### ASSIGNED TASK
In these records, how many lines contain "selector"? Please reply with the number only.

** DATA TO USE follows **

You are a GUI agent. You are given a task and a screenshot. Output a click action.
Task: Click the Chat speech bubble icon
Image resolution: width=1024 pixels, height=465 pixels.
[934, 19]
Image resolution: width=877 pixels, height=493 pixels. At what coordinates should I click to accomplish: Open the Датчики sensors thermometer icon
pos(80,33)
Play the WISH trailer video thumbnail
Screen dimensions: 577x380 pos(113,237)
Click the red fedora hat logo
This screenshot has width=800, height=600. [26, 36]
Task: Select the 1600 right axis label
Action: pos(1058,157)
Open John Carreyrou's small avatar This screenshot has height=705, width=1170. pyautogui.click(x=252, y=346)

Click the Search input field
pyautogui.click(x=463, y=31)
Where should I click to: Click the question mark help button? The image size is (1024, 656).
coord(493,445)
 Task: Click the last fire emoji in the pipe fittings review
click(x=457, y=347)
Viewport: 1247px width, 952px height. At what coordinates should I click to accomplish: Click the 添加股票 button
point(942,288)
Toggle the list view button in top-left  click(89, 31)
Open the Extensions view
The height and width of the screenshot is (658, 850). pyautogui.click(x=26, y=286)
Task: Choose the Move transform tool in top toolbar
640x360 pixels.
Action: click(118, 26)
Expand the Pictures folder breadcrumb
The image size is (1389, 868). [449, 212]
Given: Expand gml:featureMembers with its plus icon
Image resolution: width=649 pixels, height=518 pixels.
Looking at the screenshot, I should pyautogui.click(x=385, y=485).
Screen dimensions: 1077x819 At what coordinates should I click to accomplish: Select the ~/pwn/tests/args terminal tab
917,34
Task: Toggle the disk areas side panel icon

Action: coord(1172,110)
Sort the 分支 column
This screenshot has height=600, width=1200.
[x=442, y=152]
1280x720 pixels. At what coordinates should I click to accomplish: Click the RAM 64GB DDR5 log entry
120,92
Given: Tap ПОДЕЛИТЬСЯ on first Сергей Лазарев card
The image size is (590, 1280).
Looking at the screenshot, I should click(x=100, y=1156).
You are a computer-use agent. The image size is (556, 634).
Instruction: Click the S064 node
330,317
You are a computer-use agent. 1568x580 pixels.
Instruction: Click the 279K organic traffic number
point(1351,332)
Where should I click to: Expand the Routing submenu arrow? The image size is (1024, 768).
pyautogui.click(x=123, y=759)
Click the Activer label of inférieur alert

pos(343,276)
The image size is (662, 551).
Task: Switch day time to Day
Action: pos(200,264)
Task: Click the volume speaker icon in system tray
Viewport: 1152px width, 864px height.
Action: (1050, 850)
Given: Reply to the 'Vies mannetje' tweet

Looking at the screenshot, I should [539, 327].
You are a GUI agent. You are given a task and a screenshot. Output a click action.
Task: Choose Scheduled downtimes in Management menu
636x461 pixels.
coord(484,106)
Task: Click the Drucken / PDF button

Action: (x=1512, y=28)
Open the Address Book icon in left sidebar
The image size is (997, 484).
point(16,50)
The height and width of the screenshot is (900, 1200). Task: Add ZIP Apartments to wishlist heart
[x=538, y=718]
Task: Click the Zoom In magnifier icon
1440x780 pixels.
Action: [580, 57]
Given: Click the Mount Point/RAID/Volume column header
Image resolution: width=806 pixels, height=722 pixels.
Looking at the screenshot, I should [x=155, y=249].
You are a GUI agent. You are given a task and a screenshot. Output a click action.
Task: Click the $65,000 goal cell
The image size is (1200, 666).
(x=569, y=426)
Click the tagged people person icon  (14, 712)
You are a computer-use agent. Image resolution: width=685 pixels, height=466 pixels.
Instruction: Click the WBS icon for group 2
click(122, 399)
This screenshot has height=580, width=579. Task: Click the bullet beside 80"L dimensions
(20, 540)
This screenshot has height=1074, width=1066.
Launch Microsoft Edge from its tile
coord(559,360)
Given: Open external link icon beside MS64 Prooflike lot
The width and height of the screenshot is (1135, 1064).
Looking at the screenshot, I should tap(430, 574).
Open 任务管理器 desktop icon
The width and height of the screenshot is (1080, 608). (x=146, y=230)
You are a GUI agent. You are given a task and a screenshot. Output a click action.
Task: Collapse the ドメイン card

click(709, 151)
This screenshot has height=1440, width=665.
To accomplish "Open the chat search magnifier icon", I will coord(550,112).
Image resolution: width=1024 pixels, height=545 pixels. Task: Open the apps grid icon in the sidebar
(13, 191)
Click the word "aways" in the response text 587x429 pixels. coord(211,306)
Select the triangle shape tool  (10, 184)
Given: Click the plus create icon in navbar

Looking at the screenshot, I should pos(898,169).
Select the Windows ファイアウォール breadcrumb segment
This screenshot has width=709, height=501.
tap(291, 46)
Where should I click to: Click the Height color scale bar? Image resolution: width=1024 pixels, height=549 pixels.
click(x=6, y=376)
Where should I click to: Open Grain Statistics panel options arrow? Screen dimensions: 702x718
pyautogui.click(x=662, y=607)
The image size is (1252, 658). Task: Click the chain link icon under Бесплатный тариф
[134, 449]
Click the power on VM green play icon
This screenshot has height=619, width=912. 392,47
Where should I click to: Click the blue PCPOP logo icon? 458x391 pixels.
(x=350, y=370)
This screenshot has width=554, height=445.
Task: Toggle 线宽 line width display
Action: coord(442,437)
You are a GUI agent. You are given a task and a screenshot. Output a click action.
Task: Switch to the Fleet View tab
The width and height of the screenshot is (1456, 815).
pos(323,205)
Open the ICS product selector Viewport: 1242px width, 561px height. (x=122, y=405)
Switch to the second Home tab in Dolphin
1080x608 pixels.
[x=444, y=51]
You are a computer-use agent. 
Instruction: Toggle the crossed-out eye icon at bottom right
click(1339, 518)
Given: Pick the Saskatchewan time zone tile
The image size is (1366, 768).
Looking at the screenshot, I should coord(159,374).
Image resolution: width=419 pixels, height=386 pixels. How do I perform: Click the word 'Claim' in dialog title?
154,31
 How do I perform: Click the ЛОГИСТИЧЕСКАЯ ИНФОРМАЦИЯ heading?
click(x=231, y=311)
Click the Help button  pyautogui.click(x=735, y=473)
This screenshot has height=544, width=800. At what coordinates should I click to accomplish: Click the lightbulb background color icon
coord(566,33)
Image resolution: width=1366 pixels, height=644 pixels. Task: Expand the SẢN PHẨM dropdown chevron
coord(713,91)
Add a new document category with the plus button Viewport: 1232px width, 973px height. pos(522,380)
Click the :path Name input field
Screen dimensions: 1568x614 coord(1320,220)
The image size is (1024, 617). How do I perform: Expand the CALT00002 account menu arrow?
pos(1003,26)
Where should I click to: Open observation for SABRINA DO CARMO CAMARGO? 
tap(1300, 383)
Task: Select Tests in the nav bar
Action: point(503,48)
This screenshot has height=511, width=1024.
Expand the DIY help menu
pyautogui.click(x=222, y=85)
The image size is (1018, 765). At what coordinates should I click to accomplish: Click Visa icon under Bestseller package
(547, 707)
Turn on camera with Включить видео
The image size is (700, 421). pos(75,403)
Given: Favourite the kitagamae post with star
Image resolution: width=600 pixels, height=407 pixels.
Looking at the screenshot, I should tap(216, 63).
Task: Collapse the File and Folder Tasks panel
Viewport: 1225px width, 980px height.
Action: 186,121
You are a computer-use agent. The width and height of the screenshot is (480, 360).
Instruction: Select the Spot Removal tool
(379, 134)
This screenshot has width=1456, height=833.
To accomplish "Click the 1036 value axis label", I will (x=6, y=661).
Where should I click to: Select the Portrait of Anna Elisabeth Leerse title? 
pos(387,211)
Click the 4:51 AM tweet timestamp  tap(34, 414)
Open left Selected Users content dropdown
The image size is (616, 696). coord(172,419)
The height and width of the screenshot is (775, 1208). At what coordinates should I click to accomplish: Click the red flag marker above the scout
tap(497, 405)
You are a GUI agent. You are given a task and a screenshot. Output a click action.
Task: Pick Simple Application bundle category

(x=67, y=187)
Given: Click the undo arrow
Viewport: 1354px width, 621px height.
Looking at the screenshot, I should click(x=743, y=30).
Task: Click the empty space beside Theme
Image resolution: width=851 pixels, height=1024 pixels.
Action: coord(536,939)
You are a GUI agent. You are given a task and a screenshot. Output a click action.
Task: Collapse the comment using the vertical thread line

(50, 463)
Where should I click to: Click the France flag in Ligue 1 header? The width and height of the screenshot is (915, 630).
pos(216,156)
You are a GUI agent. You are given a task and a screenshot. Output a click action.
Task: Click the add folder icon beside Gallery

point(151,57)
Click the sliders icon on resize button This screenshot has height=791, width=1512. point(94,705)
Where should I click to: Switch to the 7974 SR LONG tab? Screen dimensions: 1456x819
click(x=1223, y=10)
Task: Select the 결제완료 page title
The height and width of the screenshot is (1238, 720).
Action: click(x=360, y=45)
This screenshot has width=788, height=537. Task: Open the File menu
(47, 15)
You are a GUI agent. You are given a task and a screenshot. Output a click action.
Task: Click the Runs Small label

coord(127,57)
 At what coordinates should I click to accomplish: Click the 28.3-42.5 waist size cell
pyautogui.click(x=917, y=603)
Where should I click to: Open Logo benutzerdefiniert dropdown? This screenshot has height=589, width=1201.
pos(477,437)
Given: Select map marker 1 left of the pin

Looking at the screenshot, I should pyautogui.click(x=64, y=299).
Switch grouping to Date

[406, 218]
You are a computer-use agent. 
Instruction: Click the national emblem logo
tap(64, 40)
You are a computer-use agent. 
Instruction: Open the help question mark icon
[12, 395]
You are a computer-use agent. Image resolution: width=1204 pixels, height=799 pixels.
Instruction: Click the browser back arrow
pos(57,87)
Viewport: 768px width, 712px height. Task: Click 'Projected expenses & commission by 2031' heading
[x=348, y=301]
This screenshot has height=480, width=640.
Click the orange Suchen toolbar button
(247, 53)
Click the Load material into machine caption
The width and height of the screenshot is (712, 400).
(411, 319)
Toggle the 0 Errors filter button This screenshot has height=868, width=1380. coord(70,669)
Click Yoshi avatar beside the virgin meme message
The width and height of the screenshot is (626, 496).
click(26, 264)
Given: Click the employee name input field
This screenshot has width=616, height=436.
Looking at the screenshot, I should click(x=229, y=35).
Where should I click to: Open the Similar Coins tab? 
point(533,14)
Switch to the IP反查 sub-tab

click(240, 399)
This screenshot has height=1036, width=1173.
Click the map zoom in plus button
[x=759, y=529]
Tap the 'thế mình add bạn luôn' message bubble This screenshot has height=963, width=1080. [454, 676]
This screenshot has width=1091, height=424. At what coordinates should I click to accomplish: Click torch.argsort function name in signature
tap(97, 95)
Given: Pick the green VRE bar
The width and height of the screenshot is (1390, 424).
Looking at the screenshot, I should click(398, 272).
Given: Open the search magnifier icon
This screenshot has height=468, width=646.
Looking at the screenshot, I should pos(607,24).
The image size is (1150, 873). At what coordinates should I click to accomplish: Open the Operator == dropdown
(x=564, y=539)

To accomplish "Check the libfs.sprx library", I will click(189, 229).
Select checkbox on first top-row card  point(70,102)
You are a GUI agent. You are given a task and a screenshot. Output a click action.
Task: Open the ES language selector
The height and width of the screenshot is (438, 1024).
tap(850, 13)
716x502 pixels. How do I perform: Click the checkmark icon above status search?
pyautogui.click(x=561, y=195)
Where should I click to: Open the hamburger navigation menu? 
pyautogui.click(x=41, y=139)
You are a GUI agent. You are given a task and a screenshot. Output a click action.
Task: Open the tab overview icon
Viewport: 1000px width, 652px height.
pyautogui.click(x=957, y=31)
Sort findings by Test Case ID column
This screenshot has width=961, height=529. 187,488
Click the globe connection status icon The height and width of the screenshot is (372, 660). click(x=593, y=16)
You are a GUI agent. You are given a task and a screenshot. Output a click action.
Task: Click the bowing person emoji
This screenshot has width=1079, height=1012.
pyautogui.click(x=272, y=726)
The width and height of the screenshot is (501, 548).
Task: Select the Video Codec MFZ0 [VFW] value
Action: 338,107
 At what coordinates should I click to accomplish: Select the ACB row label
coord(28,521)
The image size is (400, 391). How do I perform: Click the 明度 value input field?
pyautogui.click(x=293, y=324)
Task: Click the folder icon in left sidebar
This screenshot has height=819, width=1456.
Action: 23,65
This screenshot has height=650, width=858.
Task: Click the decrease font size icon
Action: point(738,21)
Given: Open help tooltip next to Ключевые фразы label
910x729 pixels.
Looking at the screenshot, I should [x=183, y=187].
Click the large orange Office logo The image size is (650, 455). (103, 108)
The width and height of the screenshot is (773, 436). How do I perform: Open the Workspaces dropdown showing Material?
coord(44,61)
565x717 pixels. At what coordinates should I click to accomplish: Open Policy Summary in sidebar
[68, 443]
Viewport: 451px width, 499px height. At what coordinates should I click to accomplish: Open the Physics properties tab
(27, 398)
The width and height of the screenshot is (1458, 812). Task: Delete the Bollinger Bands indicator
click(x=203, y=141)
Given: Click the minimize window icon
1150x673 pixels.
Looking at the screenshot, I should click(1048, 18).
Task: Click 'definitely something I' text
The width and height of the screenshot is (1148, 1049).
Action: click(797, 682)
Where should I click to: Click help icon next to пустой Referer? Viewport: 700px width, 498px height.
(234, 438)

** End of DATA TO USE **

### SOLUTION TO THE EXERCISE
2